Problem statement
Beginning with the very first line, please reproduce the entries exactly through the line containing "Herpetology Site (1185, 107)".

Pixel coordinate grounding data:
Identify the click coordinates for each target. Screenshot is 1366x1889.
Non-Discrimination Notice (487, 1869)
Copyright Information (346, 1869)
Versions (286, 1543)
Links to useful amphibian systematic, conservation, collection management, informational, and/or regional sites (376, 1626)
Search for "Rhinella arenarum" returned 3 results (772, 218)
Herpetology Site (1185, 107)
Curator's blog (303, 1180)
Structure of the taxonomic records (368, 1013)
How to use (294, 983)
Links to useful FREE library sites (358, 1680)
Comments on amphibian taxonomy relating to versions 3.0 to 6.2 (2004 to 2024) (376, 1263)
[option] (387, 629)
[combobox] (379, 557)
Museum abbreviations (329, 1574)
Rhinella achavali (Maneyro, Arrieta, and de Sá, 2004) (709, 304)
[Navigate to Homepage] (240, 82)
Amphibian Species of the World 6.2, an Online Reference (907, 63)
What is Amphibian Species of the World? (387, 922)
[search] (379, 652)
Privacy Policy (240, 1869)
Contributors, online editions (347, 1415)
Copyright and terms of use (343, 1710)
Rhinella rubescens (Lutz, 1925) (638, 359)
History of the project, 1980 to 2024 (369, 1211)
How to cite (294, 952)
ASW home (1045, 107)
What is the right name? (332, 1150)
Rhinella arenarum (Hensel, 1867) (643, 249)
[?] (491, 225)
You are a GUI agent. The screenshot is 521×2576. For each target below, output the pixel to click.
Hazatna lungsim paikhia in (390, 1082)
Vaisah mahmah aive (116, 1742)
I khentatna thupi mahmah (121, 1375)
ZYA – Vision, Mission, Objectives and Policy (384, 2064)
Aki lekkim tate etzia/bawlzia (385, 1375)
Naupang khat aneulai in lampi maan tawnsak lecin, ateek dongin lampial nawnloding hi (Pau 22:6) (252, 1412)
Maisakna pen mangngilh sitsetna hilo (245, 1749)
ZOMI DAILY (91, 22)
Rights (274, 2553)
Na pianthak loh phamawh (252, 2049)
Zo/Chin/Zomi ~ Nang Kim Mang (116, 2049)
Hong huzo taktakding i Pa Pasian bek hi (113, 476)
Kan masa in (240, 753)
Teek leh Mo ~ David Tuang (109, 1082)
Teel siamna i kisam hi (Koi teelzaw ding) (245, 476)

Exercise solution
Identify the click coordinates for each target. Screenshot is 1366x1889.
Non-Discrimination Notice (487, 1869)
Copyright Information (346, 1869)
Versions (286, 1543)
Links to useful amphibian systematic, conservation, collection management, informational, and/or regional sites (376, 1626)
Search for "Rhinella arenarum" returned 3 results (772, 218)
Herpetology Site (1185, 107)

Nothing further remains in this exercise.